Category Archives: Birding

Hopping into Critter Cards: Eastern Cottontails

The Eastern Cottontail, Sylvilagus floridanus, is the most common rabbit in North America. They range from Canada to South America and from the east coast to the Great Plains in the central United States. Living predominantly at the edge of open areas such as fields or farms, cottontails are generalists, able to survive in a wide variety of habitats. They can even thrive close to human activity, often popping up in lawns and sheltering under shrubs.

While the Eastern Cottontail has variety in their coat color, nearly all individuals sport a reddish patch on their nape (the back of their neck), and every individual carries its namesake: the white, cotton-ball-like tail. Distinguishing the Eastern Cottontail from its rare cousin the New England Cottontail is difficult. The only coat difference is that 50% of the latter have a dark spot on their foreheads. Normally, distinguishing the two species requires examination of the skull structure.

As Eastern Cottontail eating seeds; note the red patch on the nape.
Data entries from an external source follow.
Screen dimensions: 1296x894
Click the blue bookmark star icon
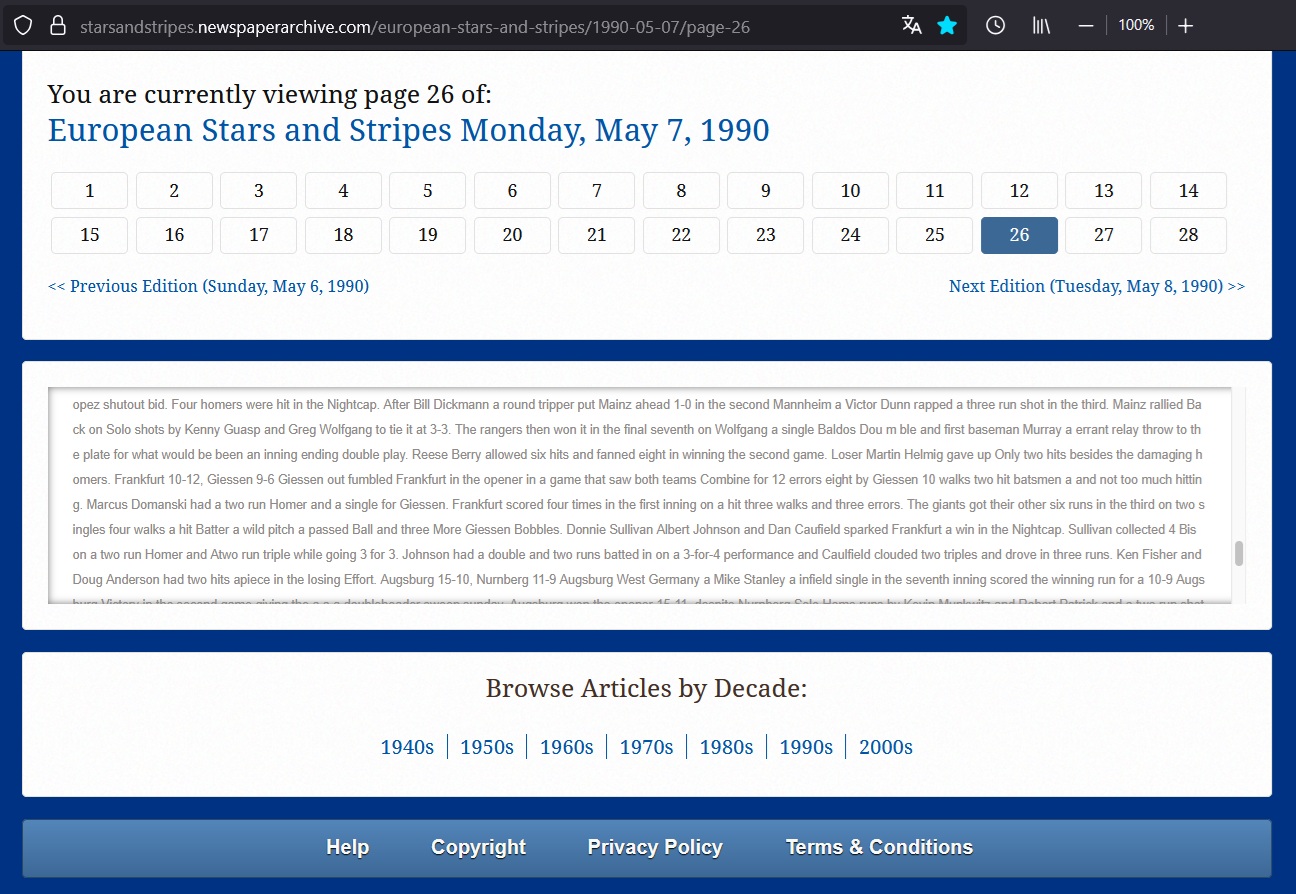coord(947,26)
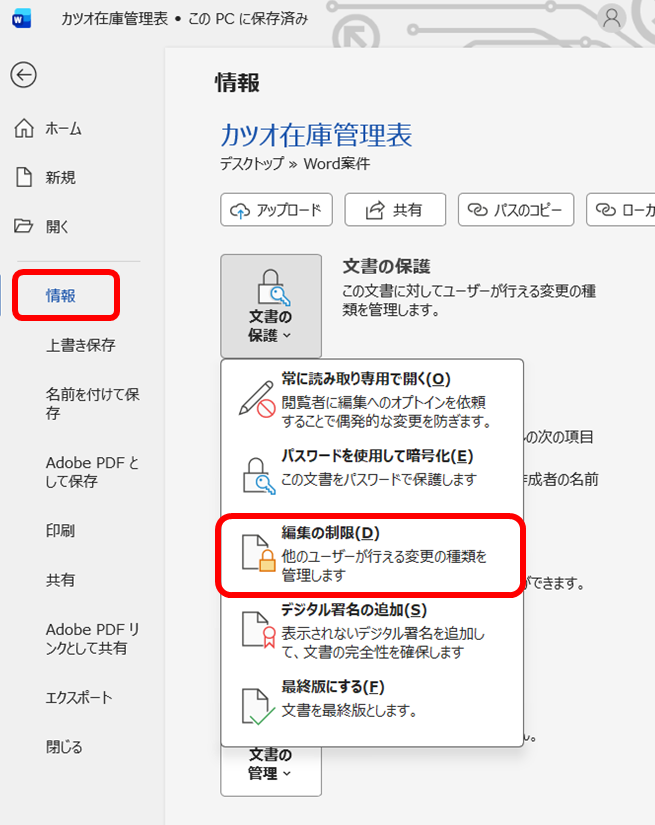Select 最終版にする menu entry
This screenshot has width=655, height=825.
click(x=371, y=700)

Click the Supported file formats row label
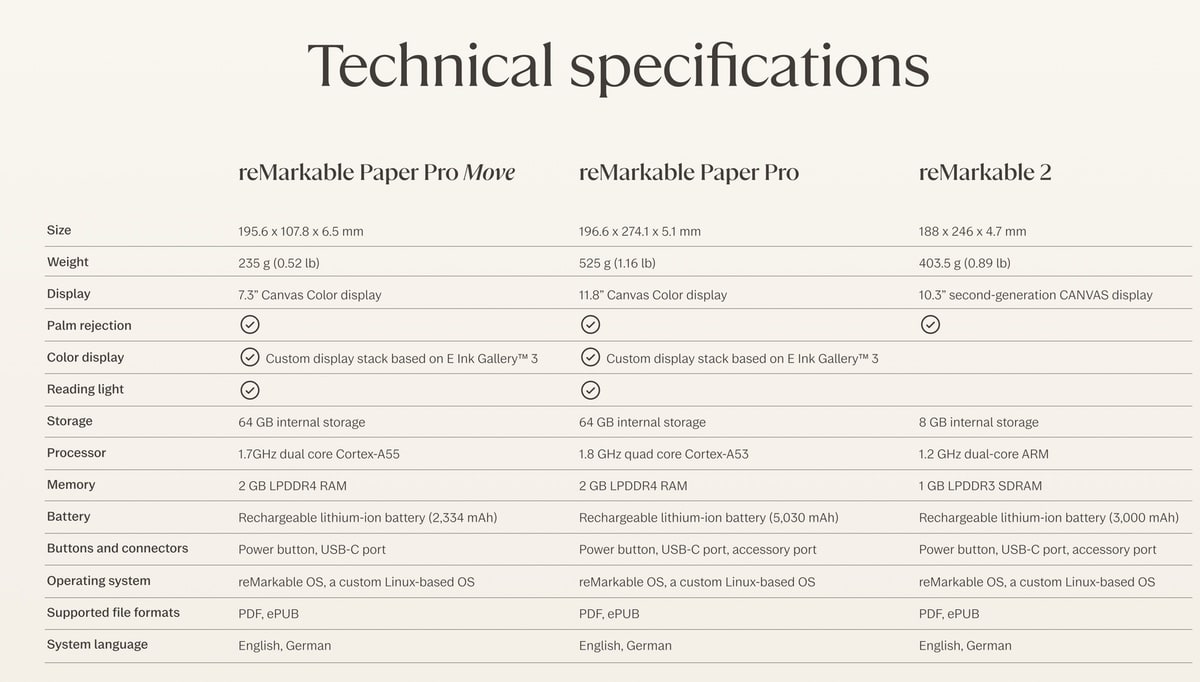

Photo by Dave Larson.

The Eastern Cottontail is in the family Leporidae, which is known for rodent-like teeth and delicate lattice bones in their skull. There has been heavy debate on where Leporidae belongs on the phylogenic tree. Previously in the Order Rodentia, a study confirmed they should be classified separately based on the structure of their teeth. This study was met with strong resistance, but was so highly supported, it prevailed. An additional study looking into the genetics of the Eastern Cottontails suggested they may be more closely related to some primates rather than rodents!

An Eastern Cottontail showing its namesake: their tail. Photo by Lisa Hutchings.

A healthy Eastern Cottontail population density should be around three to five rabbits per acre, kept in check by their natural predators. Left to their own devices, cottontails overpopulate, leading to overgrazing, disturbing gardens to the point of destruction, a high risk of disease, and out-competing other species who need the same habitats. Natural predators, such as coyotes, foxes, birds of prey, and snakes help control the cottontail population.

Eastern Cottontail on alert. Photo by Frank Vitale.

A female Eastern Cottontail may have three-to-four litters in a season. Breeding season runs from February to September. Each litter will be weaned within three weeks, out of the nest and independent within seven weeks, and ready to breed at three months old. This is an important ability, as cottontail rabbits play a crucial role in the food web. Rapid reproduction helps to support predators that rely on the Eastern Cottontail as a food source.

Eastern Cottontail with a small, white dot on its forehead. Photo by Joy Marzolf.

The milk of a female Easter Cottontail is the most protein-rich milk currently known, and is also quite fatty, to boot. It has a whopping 12% of fat and 10% of protein (compare to humans at 3% fat and 0.8% protein), making it rich and full of essential nutrients for the newborns, or kits. This potent milk allows females to nurse their young for only a couple minutes a day. The rest of her day, she will spend foraging and sheltering away from her kits. Because rabbits live on the ground, in shallow scrapes, this is essential for kit survival.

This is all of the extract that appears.